▸ What to produce:
Report each line in the entries below that contains the string "width", copying every such line in full.

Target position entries
______________________________

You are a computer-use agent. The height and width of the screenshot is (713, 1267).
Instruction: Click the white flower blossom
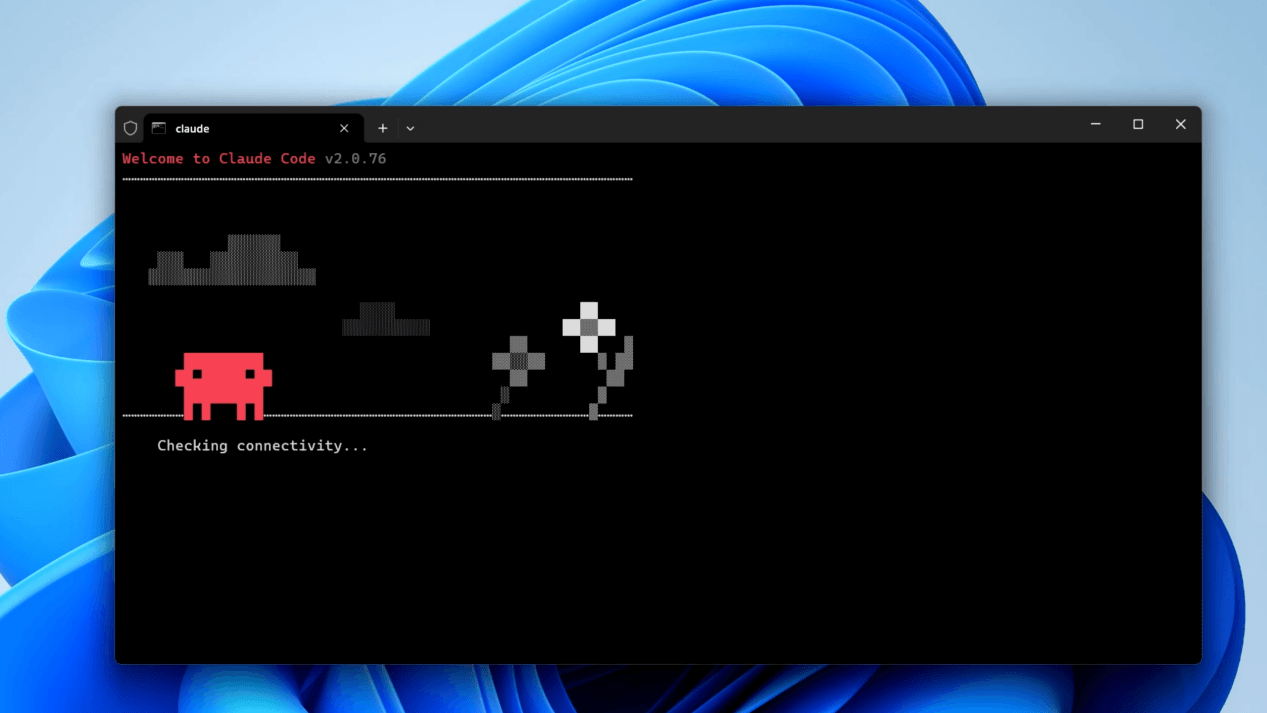(589, 327)
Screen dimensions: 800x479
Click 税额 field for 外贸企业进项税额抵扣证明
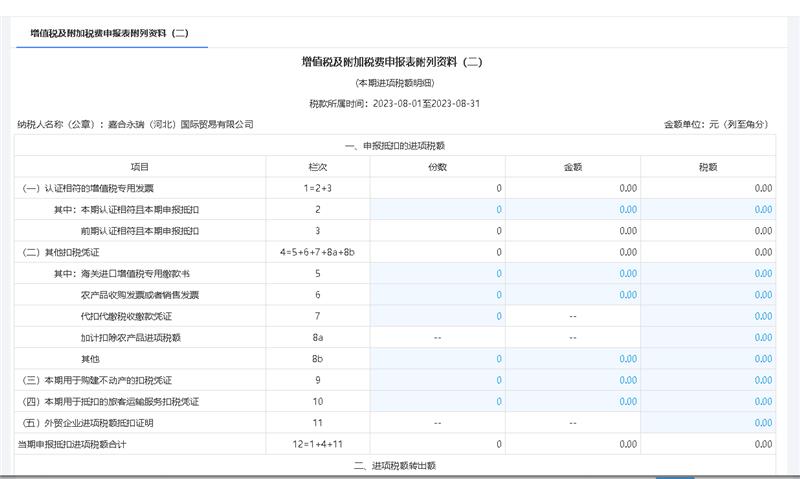point(708,423)
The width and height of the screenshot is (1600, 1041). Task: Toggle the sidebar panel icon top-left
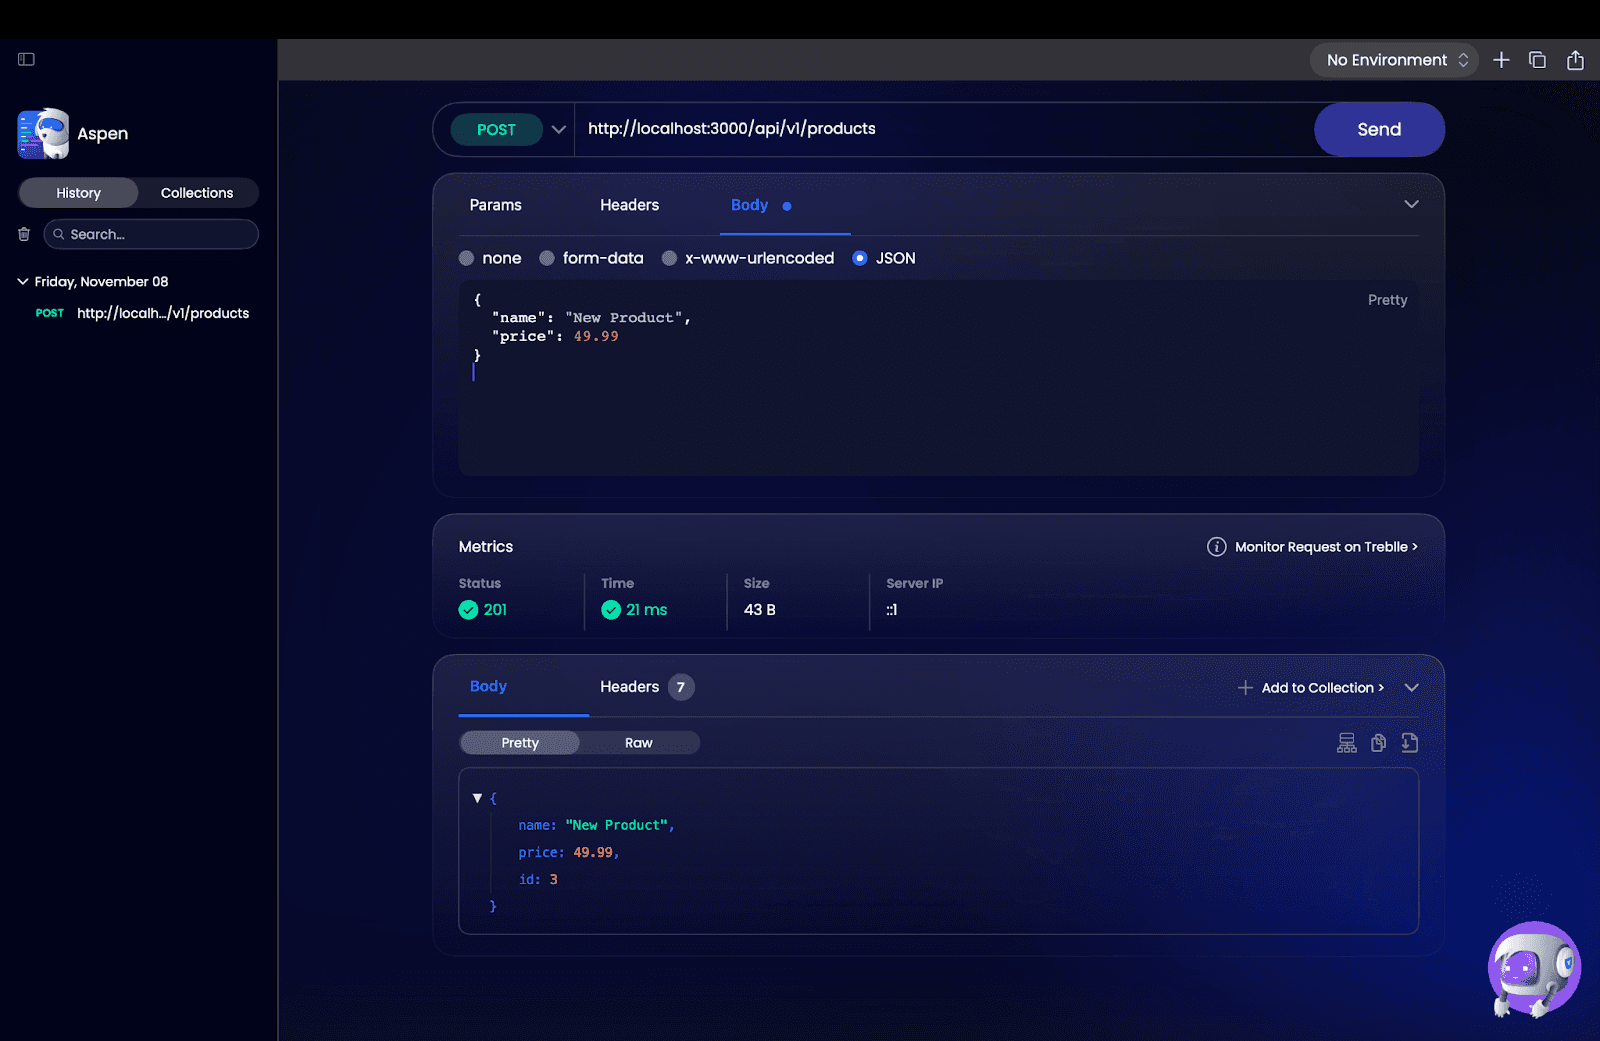pyautogui.click(x=26, y=60)
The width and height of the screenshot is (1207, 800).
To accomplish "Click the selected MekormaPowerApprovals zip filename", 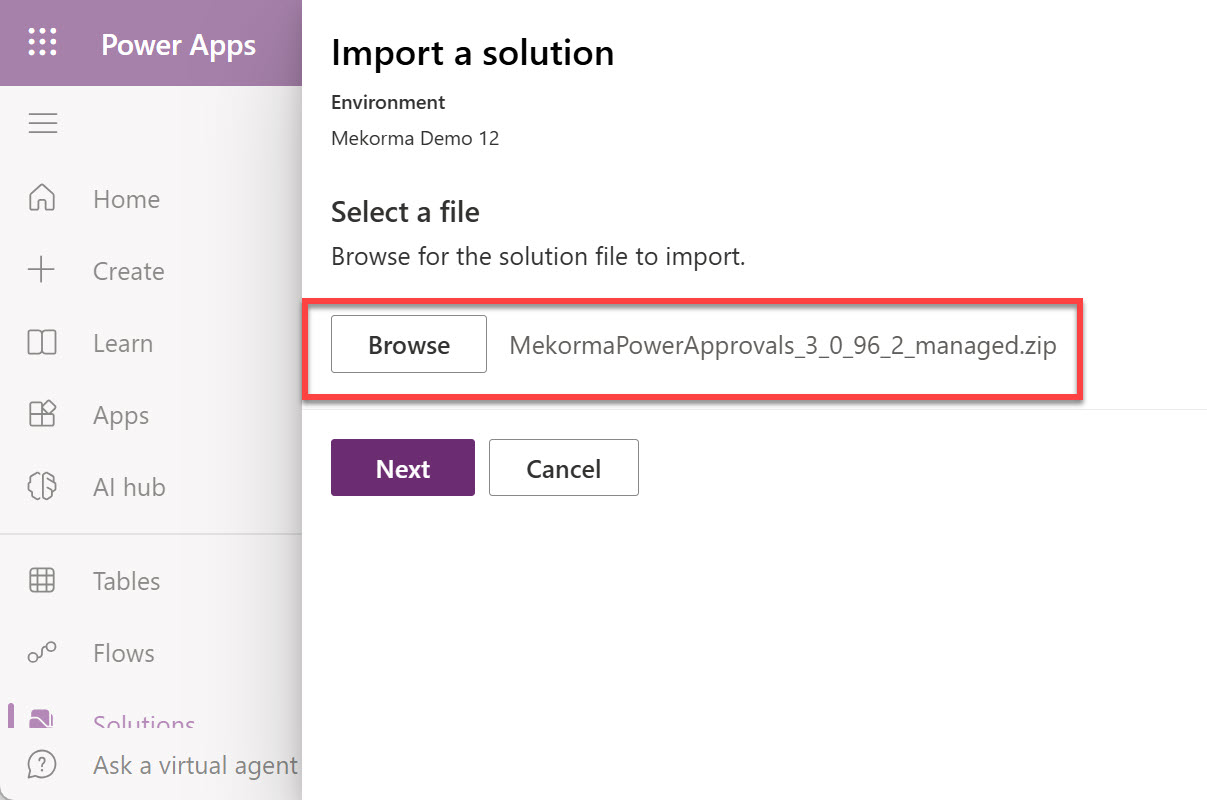I will coord(782,345).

______________________________

▸ Exercise answer:
You are a computer-use agent. The height and width of the screenshot is (713, 1267).
The width and height of the screenshot is (1600, 1041). Task: Toggle the sidebar panel icon top-left
The width and height of the screenshot is (1207, 800).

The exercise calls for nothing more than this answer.